BioNTech's “uncertainty on the revenue line” is the reason for its need to revisit spending, Holstein explained in a statement.
“There has been no precedent on how COVID-19 vaccine rates will evolve after years of a pandemic where people have been vaccinated multiple times,” Holstein added during a conference call Monday. The chief financial officer later acknowledged there's “some level of tiredness” for many people in seeking immunizations.
Despite uncertainty around seasonal demand for COVID vaccines, BioNTech maintained its full-year revenue projection of 5 billion euros.
That target puts pressure on the company to deliver during the upcoming fall and winter seasons. In the second quarter, BioNTech's Pfizer-partnered COVID vaccine Comirnaty returned BioNTech 168 million euros ($185 million) in revenues, bringing the first-half total to 1.4 billion euros. That was down from 9.6 billion euros in the first six months of 2022.
While COVID vaccine volumes are declining, a commercial market is opening in the U.S., allowing the companies to charge a higher price, Ryan Richardson, BioNTech’s chief strategy officer, said on the call.
Besides, the company still has government contracts to fulfill elsewhere this year, including a revised deal with the EU, Richardson noted.
Still, in a move to weather the pressures, BioNTech has initiated a “companywide cost optimization,” which led to an expected reduction in expenditures across the board in R&D, selling and administration, and capital expenses for operations in 2023, Holstein said.
BioNTech is implementing the reduced cost plan as its vaccine partner Pfizer recently alluded to potential cost cuts ahead.
Pfizer is “preparing to have the ability to adjust” its 2024 cost base, Pfizer CEO Albert Bourla, Ph.D., said during the company's second-quarter earnings call last week. “In fact, we have already identified specific areas where we can make adjustments primarily within our COVID-19 cost base,” he said.
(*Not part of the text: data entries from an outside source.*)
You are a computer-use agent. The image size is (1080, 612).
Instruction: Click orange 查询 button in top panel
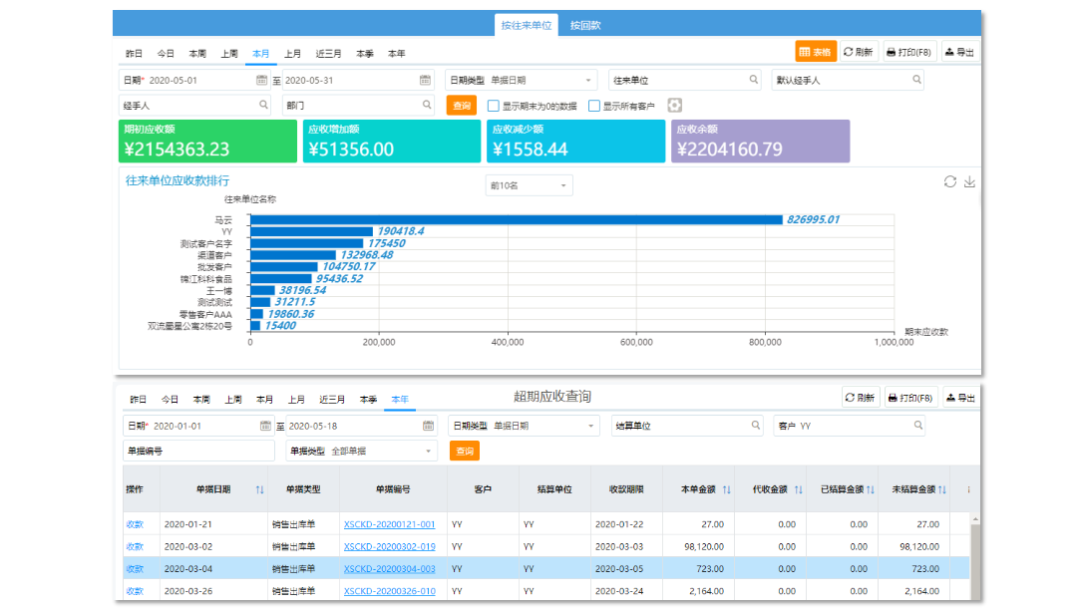pos(461,105)
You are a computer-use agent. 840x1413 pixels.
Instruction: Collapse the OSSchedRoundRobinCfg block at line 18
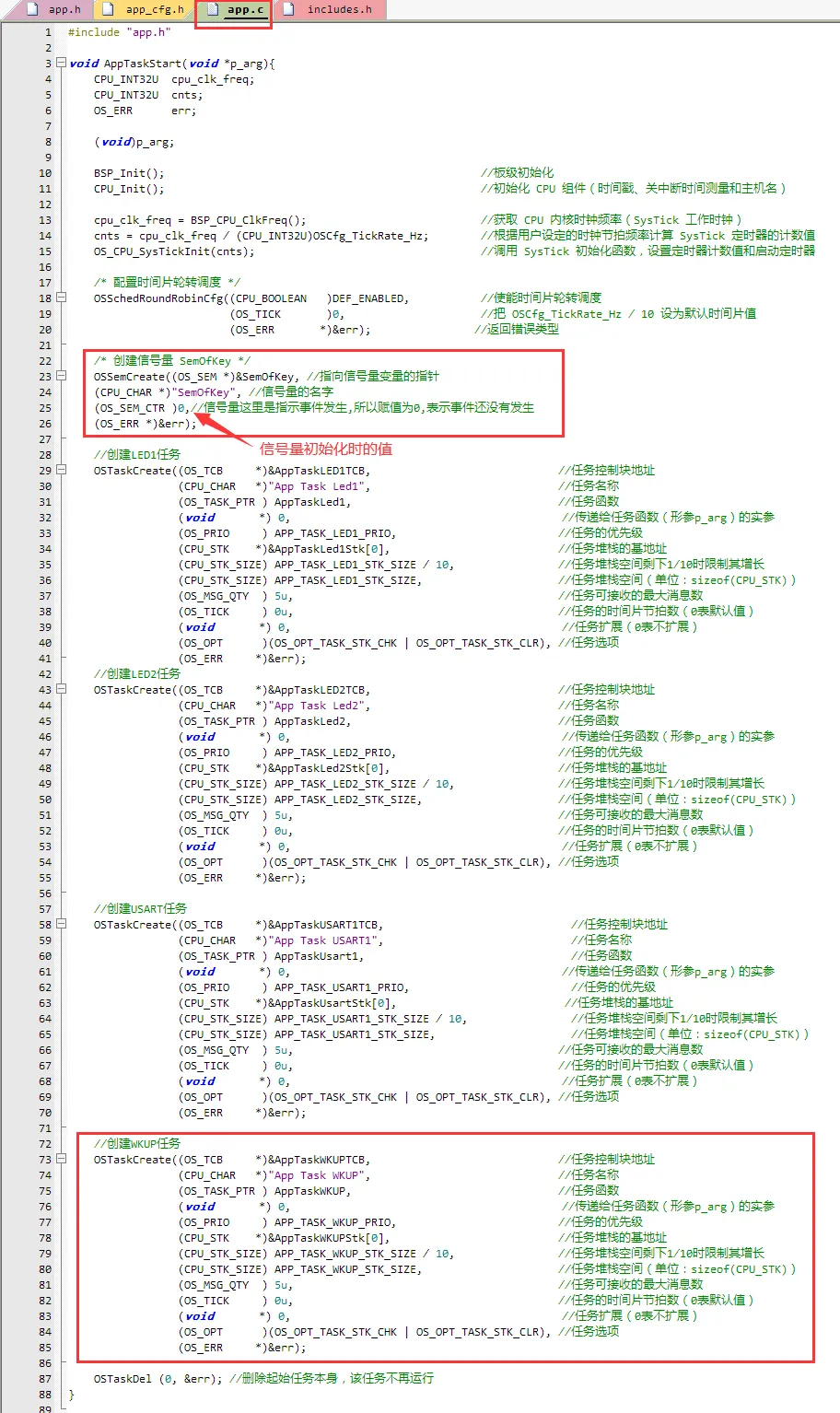click(62, 298)
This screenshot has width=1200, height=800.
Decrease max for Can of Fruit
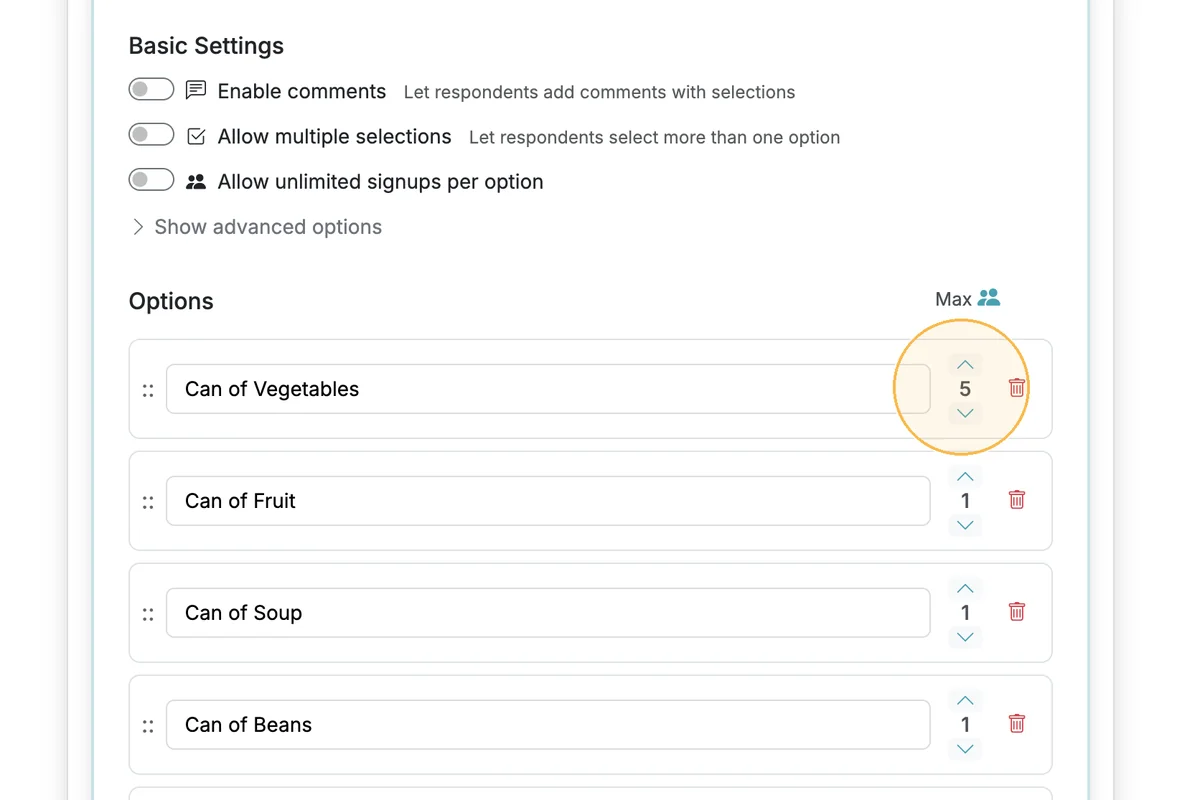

For its part, BioNTech’s expense structure is lean, Richardson stressed. The German company mostly records profit shares from Comirnaty and is only responsible for direct sales in Germany and Turkey. BioNTech is spending less in its collaboration with Pfizer, but it’s also controlling costs related to its oncology pipeline and production buildup, Holstein said.
Unlike its rival Moderna, which is very focused on mRNA, BioNTech has lately branched out to other technologies in oncology. These include a CTLA-4 antibody that BioNTech licensed from OncoC4 and just pushed into a pivotal phase 3 trial in non-small cell lung cancer. And the company is also running a phase 1/2 trial for a Claudin-6-targeting CAR-T therapy.
Monday, BioNTech also expanded an antibody-drug conjugate deal with Duality Biologics to include a third candidate.
“We believe that midterm ADCs as a modality will become a broadly used backbone for combos in oncology,” Chief Medical Officer Özlem Türeci, M.D., said on the call.